Now the client/verifier asks the server/prover to perform a query. The server sends back the result and a proof, which we computed above:

val proof : proof =
    [`A [ `String "right"
        ; `A [ `String "?\250m&,\251\129\031\r\252QJ\001\141|d}\242\016l"
             ; `String "i?B\230p\158D\201\248\145\000\1400p\224\018\023\219\1935"
             ]
        ]
    ; `A [ `String "right"
         ; `A [ `String "X\140\005\028\146\1891L\224\246\224\229\201\018o\b\187\163\240\160"
              ; `String "\223\231\194\230\1362=\157\187\226;?\143>\127\248\014;\201\254"
              ]
         ]
    ; `A [`String "left"; `String "a"]
    ]
val result : string option = Some "a"

We can now use Merkle_Verifier to verify the prover’s proof against code:

# Merkle_Verifier.retrieve [`L;`L] code proof;;
- : [ `Ok of proof * string option | `ProofFailure ] = `Ok ([], Some "a")

Attempting to trick the verifier

Let’s try simulating an attempt by the prover to trick the verifier by running the query against a different tree. First we create a tree with the same shape, but with different values in it:

let other_tree =
    Merkle_Prover.(make_branch
                     (make_branch (make_leaf "A") (make_leaf "B"))
                     (make_branch (make_leaf "C") (make_leaf "D")));;

Now we run the “left, left” query on this alternative tree, and we get back a result and a proof:

# let proof, result = Merkle_Prover.retrieve [`L;`L] other_tree;;
val proof : proof =
   [ `A [`String "right"
        ; `A [`String "Q\217G\000\246\238!\248\212\127\194\184\179>\017zW\0182("
             ; `String "0\239\238\002b4\172\145\127\143\002@-=g\179\197\022\154|"
             ]
        ]
   ; `A [`String "right"
        ; `A [`String "\157\134\234N\234QS\136\165\196\0038\133j\018uY\133\030\005"
             ; `String "\2272|\223M\230\241\132\167\029-\016\141\221\005nx\239\190\184"
             ]
        ]
   ; `A [`String "left"; `String "A"]
   ]
val result : bytes option = Some "A"

We send the result and proof back to the sceptical client, who verifies the proof against their hash code:

# Merkle_Verifier.retrieve [`L;`L] code proof;;
- : [ `Ok of proof * bytes option | `ProofFailure ] = `ProofFailure

It fails! The cheating server has been thwarted.

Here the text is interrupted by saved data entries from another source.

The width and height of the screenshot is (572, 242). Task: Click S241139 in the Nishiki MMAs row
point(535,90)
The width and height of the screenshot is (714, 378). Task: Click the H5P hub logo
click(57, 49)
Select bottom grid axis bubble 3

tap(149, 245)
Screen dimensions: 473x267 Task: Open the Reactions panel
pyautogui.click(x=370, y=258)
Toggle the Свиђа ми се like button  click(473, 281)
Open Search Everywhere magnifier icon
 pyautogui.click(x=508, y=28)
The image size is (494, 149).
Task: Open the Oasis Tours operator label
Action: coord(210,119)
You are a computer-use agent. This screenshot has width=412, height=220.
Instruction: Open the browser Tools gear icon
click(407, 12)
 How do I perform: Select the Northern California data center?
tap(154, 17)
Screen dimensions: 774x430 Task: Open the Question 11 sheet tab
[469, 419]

Correctness from Parametricity

Of course, the examples above don’t prove that the server/prover can never cheat. For their calculus, Miller et al. provide a proof that the prover and verifier implementations satisfy the following property, which I’ve stated informally here:

If the verifier accepts a proof (i.e., returns Ok) then either it came from the prover, or is the result of a hash collision.

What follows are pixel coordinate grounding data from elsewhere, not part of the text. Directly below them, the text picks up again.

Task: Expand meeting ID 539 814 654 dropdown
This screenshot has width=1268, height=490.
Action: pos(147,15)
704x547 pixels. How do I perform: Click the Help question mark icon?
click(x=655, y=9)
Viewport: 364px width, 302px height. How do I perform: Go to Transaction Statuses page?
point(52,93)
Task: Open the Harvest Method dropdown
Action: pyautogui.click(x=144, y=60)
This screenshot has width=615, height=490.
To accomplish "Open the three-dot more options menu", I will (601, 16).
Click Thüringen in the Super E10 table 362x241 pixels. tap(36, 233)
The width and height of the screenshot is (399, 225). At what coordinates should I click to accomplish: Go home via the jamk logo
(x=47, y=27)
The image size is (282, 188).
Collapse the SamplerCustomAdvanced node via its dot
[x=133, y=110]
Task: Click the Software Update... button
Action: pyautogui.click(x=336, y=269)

If we assume that hash collisions are unlikely (Miller et al. make this assumption more formal), then we get the security property we want: up to the possibility of hash collision, we can spot cheating clouds.

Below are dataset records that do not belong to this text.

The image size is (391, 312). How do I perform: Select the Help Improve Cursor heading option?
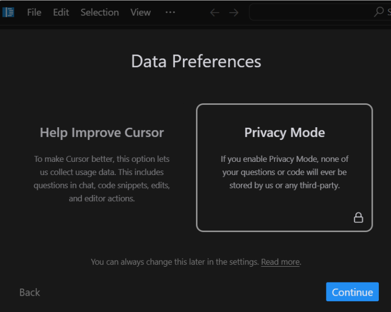(102, 132)
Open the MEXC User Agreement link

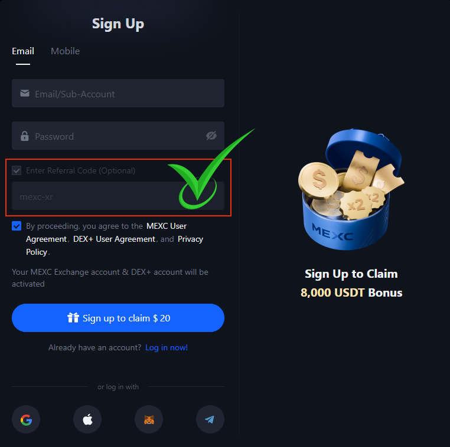(x=106, y=232)
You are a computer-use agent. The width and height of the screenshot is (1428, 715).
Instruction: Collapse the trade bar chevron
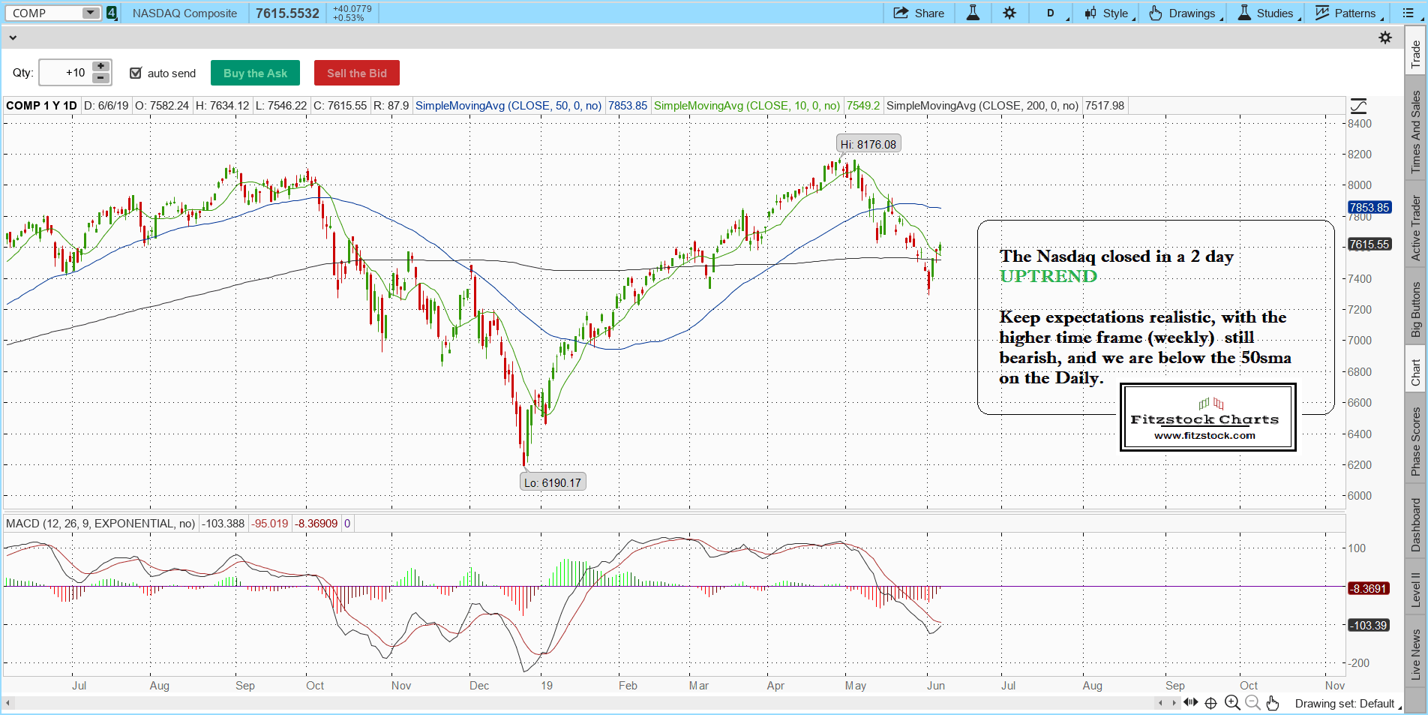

I claim, but I’m not going to prove here, that this property is provable as an instance of the “Free Theorem” we get from the fact that the Merkle implementation is parameterised by AUTHENTIKIT implementations. The full proof involves F-ing Modules to translate the use of modules and functors into the higher-kinded calculus System Fω, my Relational Parametricity for Higher Kinds for the higher-kinded version of free theorems, and Katsumata’s A Semantic Formulation of TT-lifting and Logical Predicates for Computational Metalanguage to handle the authenticated computations monads.